** AVAILABLE DATA follows **
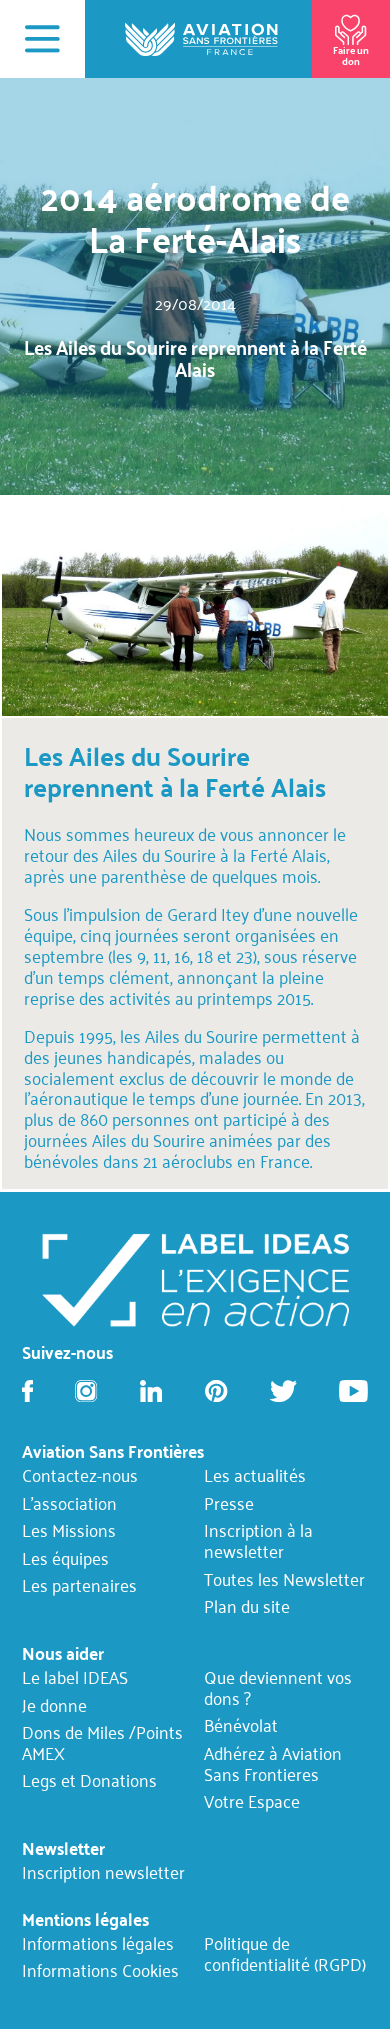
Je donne (54, 1705)
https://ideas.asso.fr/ (194, 1278)
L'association (69, 1504)
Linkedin (151, 1391)
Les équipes (65, 1559)
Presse (229, 1504)
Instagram (86, 1391)
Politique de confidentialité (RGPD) (285, 1953)
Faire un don (351, 54)
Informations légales (98, 1943)
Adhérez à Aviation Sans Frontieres (273, 1764)
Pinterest (216, 1391)
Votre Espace (252, 1802)
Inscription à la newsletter (258, 1541)
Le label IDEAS (75, 1678)
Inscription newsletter (103, 1873)
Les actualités (255, 1476)
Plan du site (247, 1607)
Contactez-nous (80, 1476)
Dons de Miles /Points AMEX (102, 1743)
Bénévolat (241, 1726)
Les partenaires (79, 1586)
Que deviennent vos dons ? (278, 1688)
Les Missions (69, 1531)
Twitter (283, 1391)
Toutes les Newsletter (284, 1579)
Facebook (27, 1391)
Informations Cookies (100, 1971)
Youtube (353, 1391)
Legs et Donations (89, 1781)
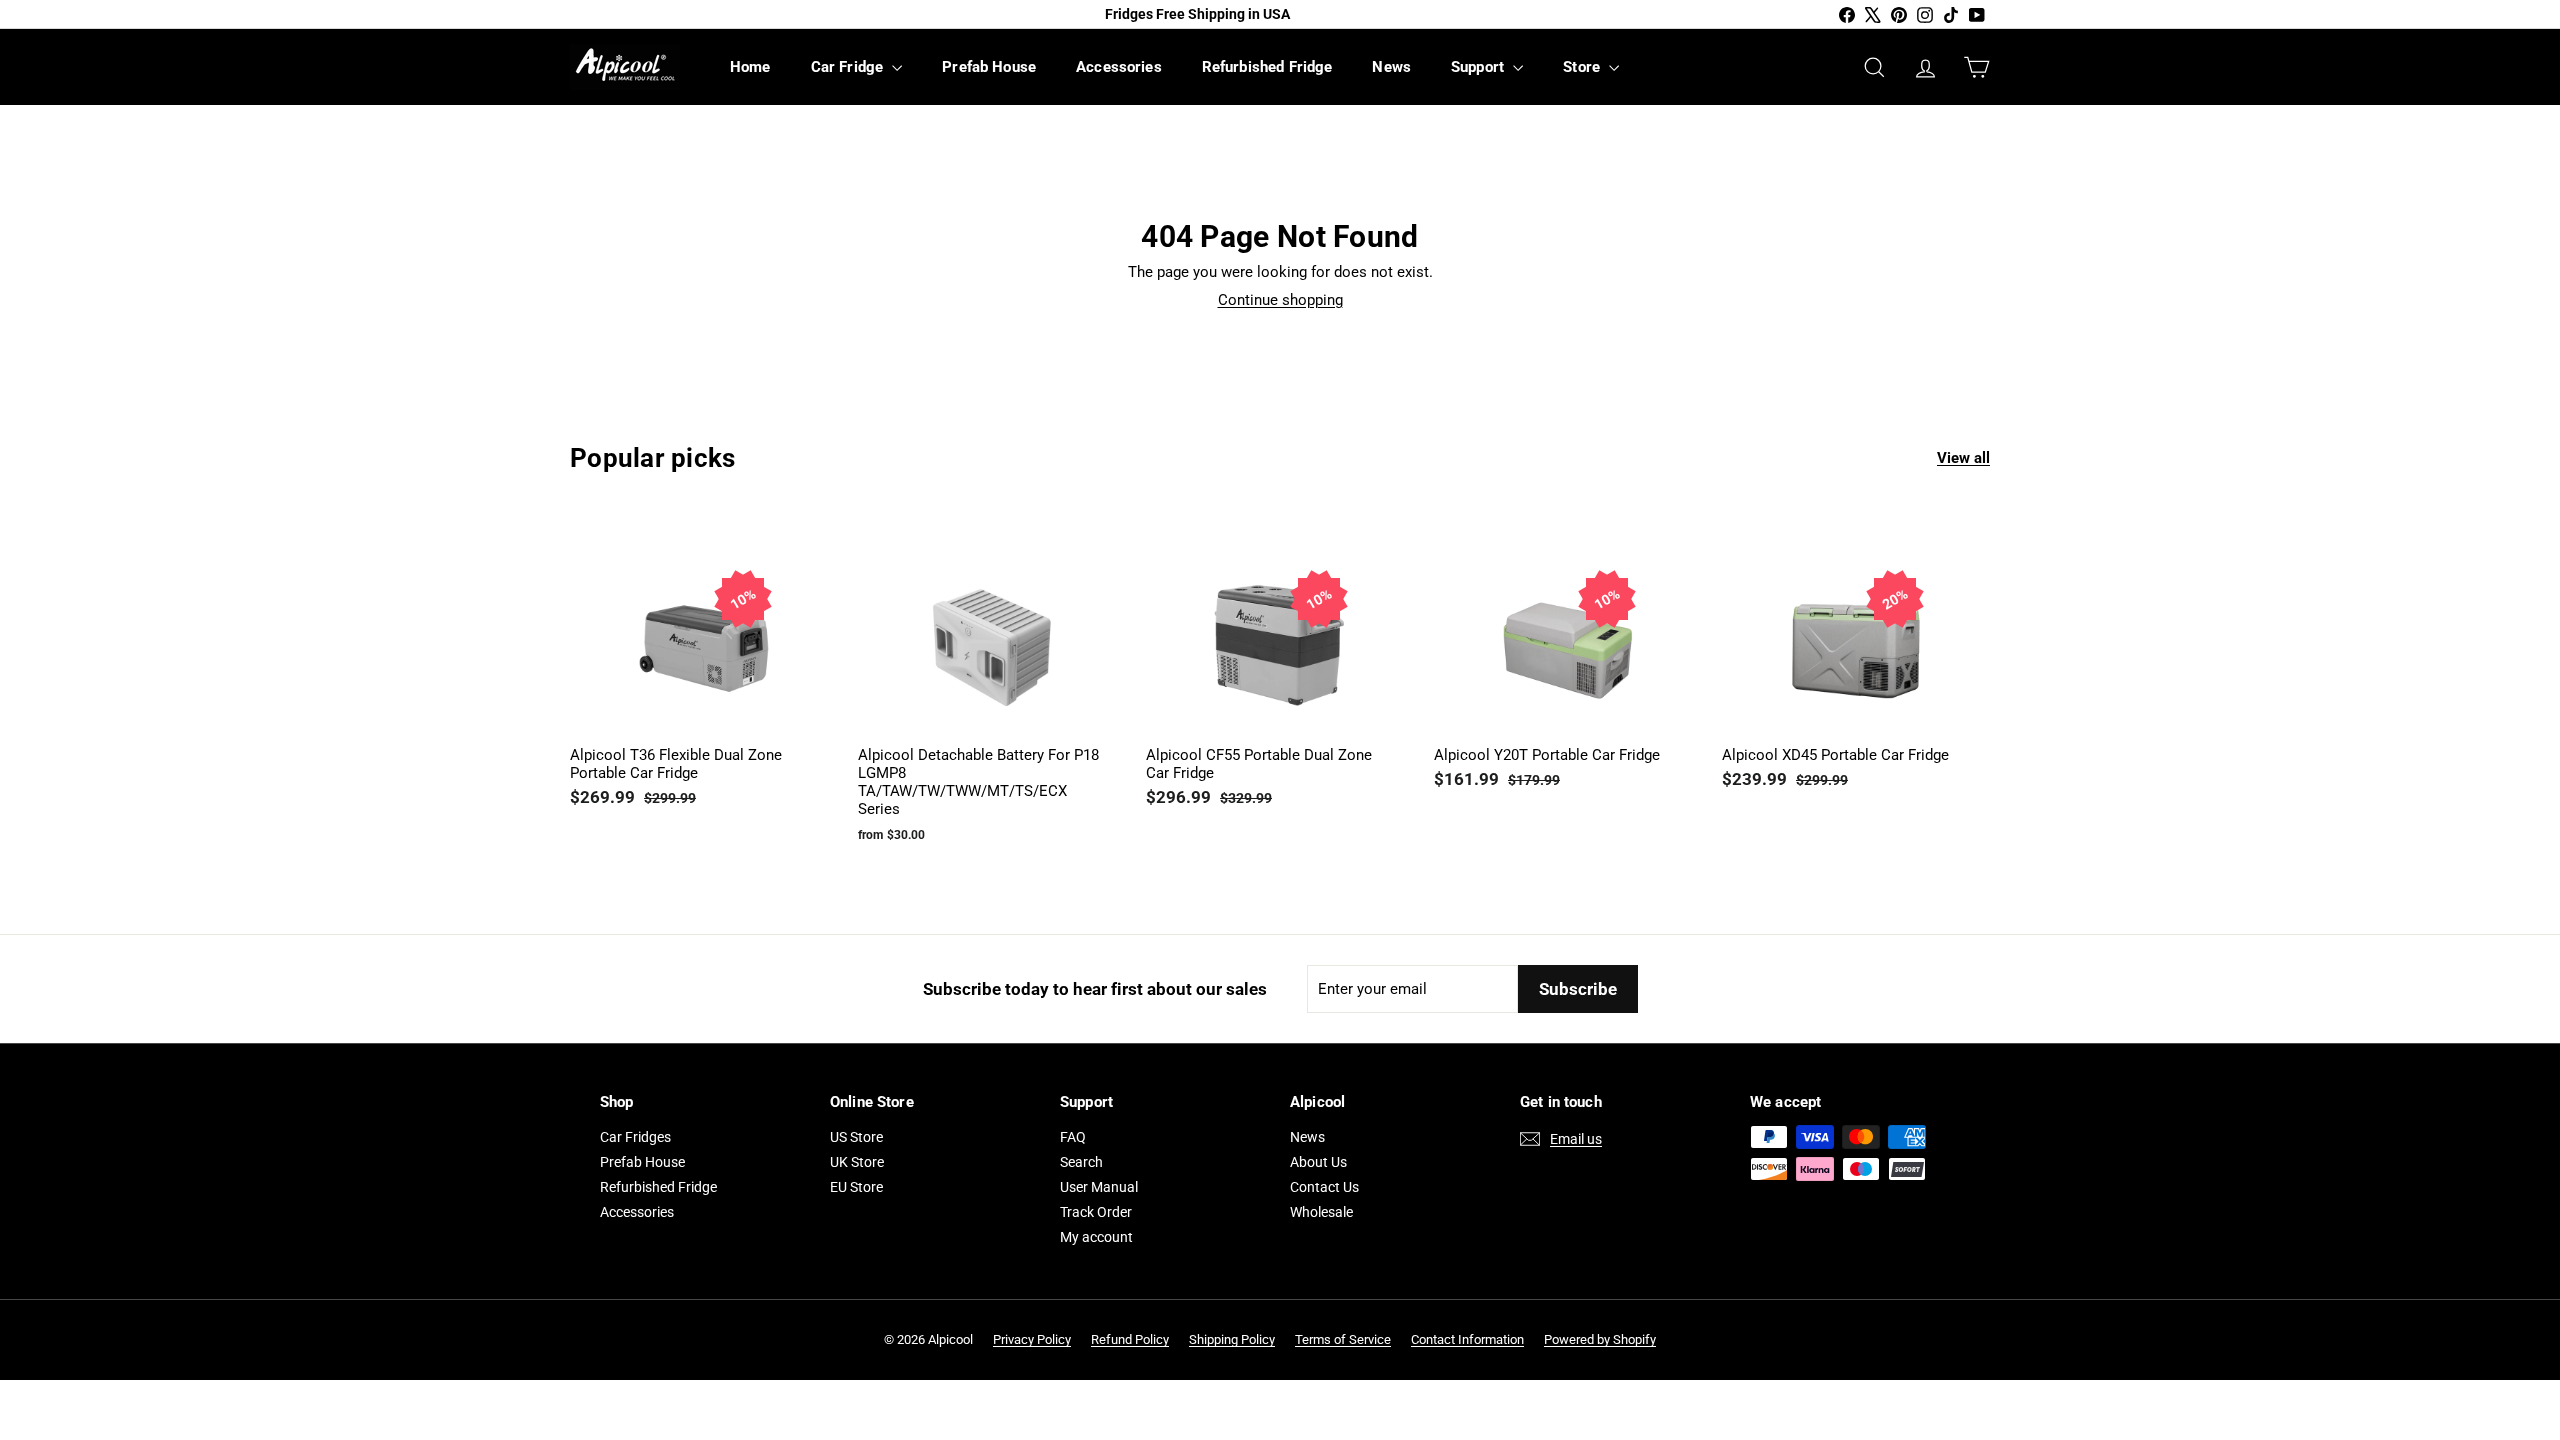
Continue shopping (1280, 300)
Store (1583, 67)
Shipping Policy (1232, 1339)
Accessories (1119, 67)
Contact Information (1467, 1339)
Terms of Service (1343, 1339)
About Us (1318, 1162)
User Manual (1099, 1187)
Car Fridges (635, 1137)
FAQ (1073, 1137)
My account (1096, 1237)
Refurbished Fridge (1267, 67)
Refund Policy (1130, 1339)
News (1391, 67)
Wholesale (1321, 1212)
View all (1963, 458)
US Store (856, 1137)
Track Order (1096, 1212)
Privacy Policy (1032, 1339)
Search (1081, 1162)
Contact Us (1324, 1187)
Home (750, 67)
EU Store (856, 1187)
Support (1479, 67)
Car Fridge (849, 67)
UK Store (857, 1162)
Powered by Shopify (1600, 1339)
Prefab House (989, 67)
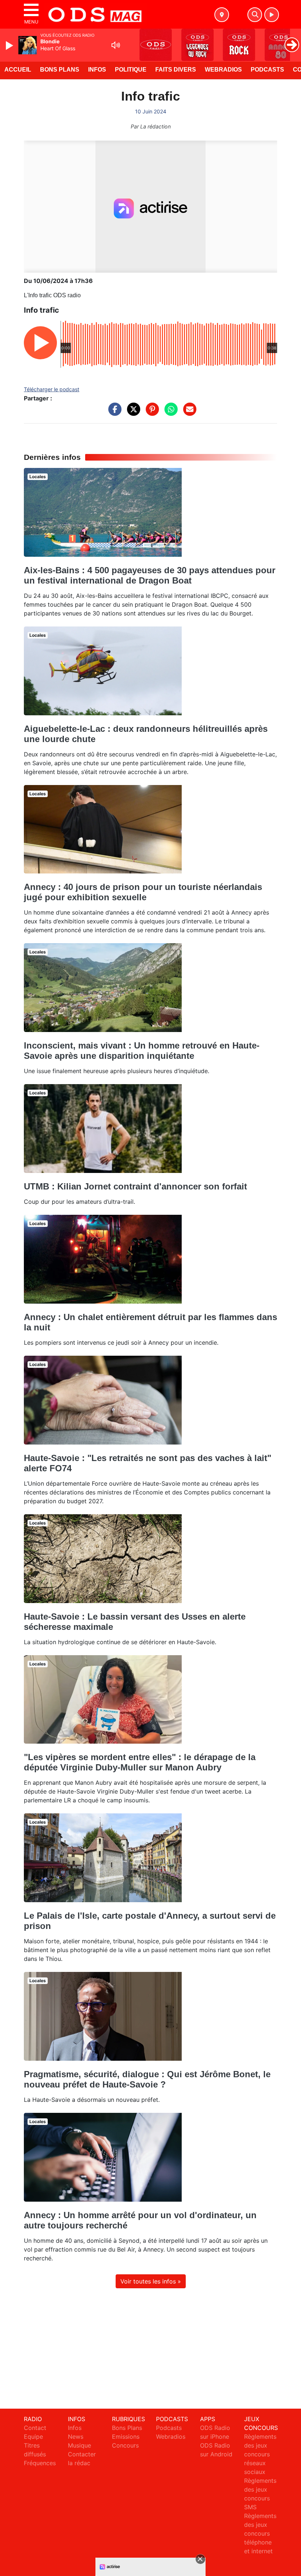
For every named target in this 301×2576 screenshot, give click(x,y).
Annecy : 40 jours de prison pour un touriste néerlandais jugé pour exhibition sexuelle (143, 892)
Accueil (17, 69)
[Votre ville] (221, 14)
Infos (97, 69)
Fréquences (40, 2463)
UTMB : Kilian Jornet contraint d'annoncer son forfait (135, 1186)
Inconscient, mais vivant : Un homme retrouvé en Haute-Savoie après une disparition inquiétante (142, 1050)
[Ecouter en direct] (271, 14)
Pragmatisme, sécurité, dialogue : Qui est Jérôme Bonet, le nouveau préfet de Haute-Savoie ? (147, 2079)
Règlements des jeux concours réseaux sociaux (260, 2454)
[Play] (10, 45)
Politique (130, 69)
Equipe (33, 2436)
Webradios (223, 69)
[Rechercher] (254, 14)
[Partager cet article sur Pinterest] (150, 413)
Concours (125, 2445)
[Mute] (115, 45)
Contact (35, 2427)
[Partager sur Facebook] (113, 413)
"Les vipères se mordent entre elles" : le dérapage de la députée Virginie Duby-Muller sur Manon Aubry (139, 1762)
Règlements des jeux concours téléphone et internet (260, 2533)
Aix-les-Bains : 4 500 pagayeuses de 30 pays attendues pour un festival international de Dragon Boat (149, 575)
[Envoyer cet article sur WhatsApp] (169, 413)
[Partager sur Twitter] (131, 413)
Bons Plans (59, 69)
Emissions (125, 2436)
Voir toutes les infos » (150, 2281)
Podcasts (267, 69)
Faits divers (175, 69)
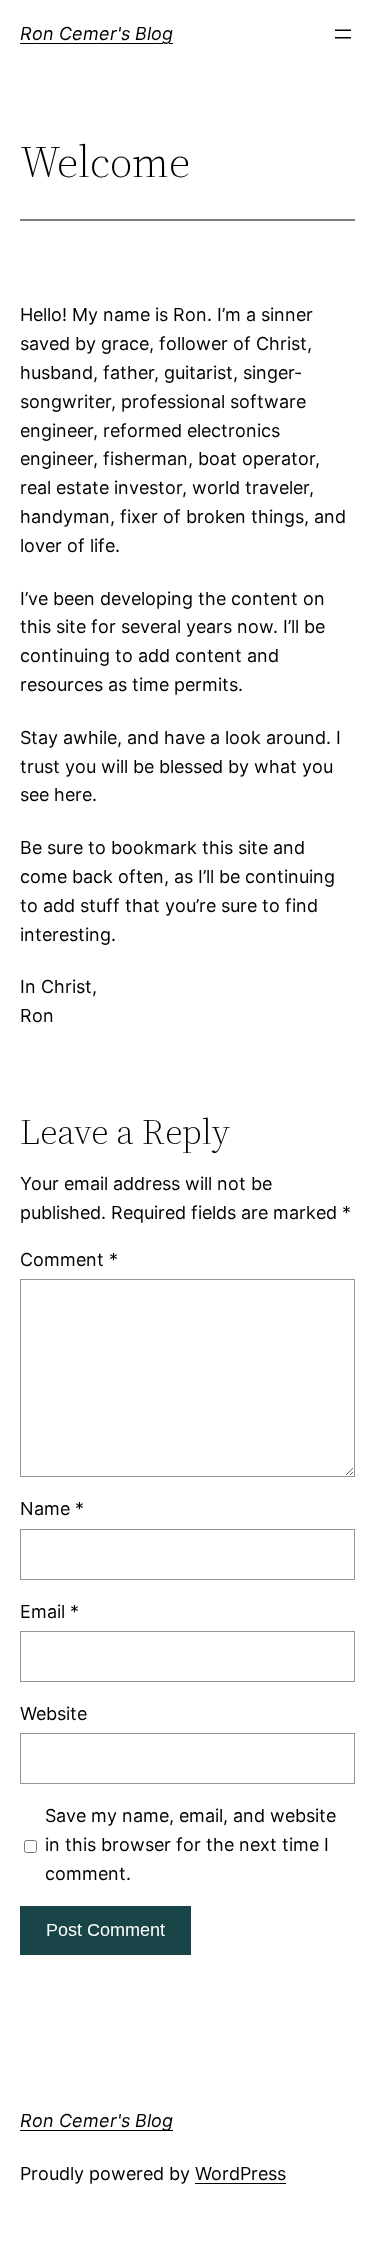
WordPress (240, 2173)
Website (53, 1713)
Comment (69, 1259)
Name (52, 1508)
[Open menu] (343, 34)
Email (49, 1611)
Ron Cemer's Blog (96, 33)
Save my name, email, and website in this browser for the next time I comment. (190, 1844)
** End of AVAILABLE DATA **
**AIM OF THE EXERCISE**
Could you copy out every record exactly, minus the pictures?

**WORKED SOLUTION**
Je donne (54, 1705)
https://ideas.asso.fr/ (194, 1278)
L'association (69, 1504)
Linkedin (151, 1391)
Les équipes (65, 1559)
Presse (229, 1504)
Instagram (86, 1391)
Politique de confidentialité (RGPD) (285, 1953)
Faire un don (351, 54)
Informations légales (98, 1943)
Adhérez à Aviation Sans Frontieres (273, 1764)
Pinterest (216, 1391)
Votre Espace (252, 1802)
Inscription à la newsletter (258, 1541)
Le label IDEAS (75, 1678)
Inscription newsletter (103, 1873)
Les actualités (255, 1476)
Plan du site (247, 1607)
Contactez-nous (80, 1476)
Dons de Miles /Points AMEX (102, 1743)
Bénévolat (241, 1726)
Les partenaires (79, 1586)
Que deviennent vos dons ? (278, 1688)
Les Missions (69, 1531)
Twitter (283, 1391)
Toutes les Newsletter (284, 1579)
Facebook (27, 1391)
Informations Cookies (100, 1971)
Youtube (353, 1391)
Legs et Donations (89, 1781)
Continue shopping (1280, 300)
Store (1583, 67)
Shipping Policy (1232, 1339)
Accessories (1119, 67)
Contact Information (1467, 1339)
Terms of Service (1343, 1339)
About Us (1318, 1162)
User Manual (1099, 1187)
Car Fridges (635, 1137)
FAQ (1073, 1137)
My account (1096, 1237)
Refurbished Fridge (1267, 67)
Refund Policy (1130, 1339)
News (1391, 67)
Wholesale (1321, 1212)
View all (1963, 458)
US Store (856, 1137)
Track Order (1096, 1212)
Privacy Policy (1032, 1339)
Search (1081, 1162)
Contact Us (1324, 1187)
Home (750, 67)
EU Store (856, 1187)
Support (1479, 67)
Car Fridge (849, 67)
UK Store (857, 1162)
Powered by Shopify (1600, 1339)
Prefab House (989, 67)
For every named target in this 301×2576 screenshot, give click(x,y).
Annecy : 40 jours de prison pour un touriste néerlandais jugé pour exhibition sexuelle (143, 892)
Accueil (17, 69)
[Votre ville] (221, 14)
Infos (97, 69)
Fréquences (40, 2463)
UTMB : Kilian Jornet contraint d'annoncer son forfait (135, 1186)
Inconscient, mais vivant : Un homme retrouvé en Haute-Savoie après une disparition inquiétante (142, 1050)
[Ecouter en direct] (271, 14)
Pragmatisme, sécurité, dialogue : Qui est Jérôme Bonet, le nouveau préfet de Haute-Savoie ? (147, 2079)
Règlements des jeux concours réseaux sociaux (260, 2454)
[Play] (10, 45)
Politique (130, 69)
Equipe (33, 2436)
Webradios (223, 69)
[Rechercher] (254, 14)
[Partager cet article sur Pinterest] (150, 413)
Concours (125, 2445)
[Mute] (115, 45)
Contact (35, 2427)
[Partager sur Facebook] (113, 413)
"Les vipères se mordent entre elles" : le dérapage de la députée Virginie Duby-Muller sur Manon Aubry (139, 1762)
Règlements des jeux concours téléphone et internet (260, 2533)
Aix-les-Bains : 4 500 pagayeuses de 30 pays attendues pour un festival international de Dragon Boat (149, 575)
[Envoyer cet article sur WhatsApp] (169, 413)
[Partager sur Twitter] (131, 413)
Bons Plans (59, 69)
Emissions (125, 2436)
Voir toutes les infos » (150, 2281)
Podcasts (267, 69)
Faits divers (175, 69)
WordPress (240, 2173)
Website (53, 1713)
Comment (69, 1259)
Name (52, 1508)
[Open menu] (343, 34)
Email (49, 1611)
Ron Cemer's Blog (96, 33)
Save my name, email, and website in this browser for the next time I comment. (190, 1844)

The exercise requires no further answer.